# To do
Copy out word for word the part of the lines that opens with the line containing "This screenshot has width=1009, height=845." and closes with the line containing "pos(185,104)", keeping both of those end lines.

# Data listing

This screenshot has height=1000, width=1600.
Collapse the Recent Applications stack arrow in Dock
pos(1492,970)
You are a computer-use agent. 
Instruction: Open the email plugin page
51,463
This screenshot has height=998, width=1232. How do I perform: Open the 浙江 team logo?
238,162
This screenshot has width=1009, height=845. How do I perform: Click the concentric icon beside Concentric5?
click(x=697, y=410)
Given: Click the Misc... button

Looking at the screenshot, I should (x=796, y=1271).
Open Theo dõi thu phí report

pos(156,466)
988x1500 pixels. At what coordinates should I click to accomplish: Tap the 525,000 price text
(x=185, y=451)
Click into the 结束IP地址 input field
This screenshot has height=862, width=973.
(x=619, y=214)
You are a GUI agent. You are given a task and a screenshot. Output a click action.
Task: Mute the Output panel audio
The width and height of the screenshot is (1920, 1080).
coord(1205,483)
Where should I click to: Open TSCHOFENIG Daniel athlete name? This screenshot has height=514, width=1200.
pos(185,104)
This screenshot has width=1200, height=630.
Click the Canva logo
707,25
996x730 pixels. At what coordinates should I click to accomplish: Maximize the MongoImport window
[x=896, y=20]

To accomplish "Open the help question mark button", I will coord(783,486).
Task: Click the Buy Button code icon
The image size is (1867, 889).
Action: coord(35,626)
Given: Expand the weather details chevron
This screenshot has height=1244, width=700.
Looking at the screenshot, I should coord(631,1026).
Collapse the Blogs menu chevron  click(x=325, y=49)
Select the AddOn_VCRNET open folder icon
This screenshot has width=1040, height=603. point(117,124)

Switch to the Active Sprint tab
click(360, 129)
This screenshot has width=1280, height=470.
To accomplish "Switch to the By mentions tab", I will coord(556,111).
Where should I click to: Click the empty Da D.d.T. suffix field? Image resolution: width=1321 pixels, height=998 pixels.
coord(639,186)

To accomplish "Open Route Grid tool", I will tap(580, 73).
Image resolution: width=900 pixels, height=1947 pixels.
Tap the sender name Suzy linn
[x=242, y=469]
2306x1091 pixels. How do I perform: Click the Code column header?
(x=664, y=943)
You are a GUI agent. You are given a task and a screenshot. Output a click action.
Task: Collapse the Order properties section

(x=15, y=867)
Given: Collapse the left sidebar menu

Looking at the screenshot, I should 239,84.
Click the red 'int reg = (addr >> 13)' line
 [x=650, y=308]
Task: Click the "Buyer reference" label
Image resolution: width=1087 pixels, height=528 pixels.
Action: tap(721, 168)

# Answer to this exercise
This screenshot has width=1009, height=845. How do I perform: Click the concentric icon beside Concentric5?
click(x=697, y=410)
Given: Click the Misc... button

Looking at the screenshot, I should (x=796, y=1271).
Open Theo dõi thu phí report

pos(156,466)
988x1500 pixels. At what coordinates should I click to accomplish: Tap the 525,000 price text
(x=185, y=451)
Click into the 结束IP地址 input field
This screenshot has height=862, width=973.
(x=619, y=214)
You are a GUI agent. You are given a task and a screenshot. Output a click action.
Task: Mute the Output panel audio
The width and height of the screenshot is (1920, 1080).
coord(1205,483)
Where should I click to: Open TSCHOFENIG Daniel athlete name? This screenshot has height=514, width=1200.
pos(185,104)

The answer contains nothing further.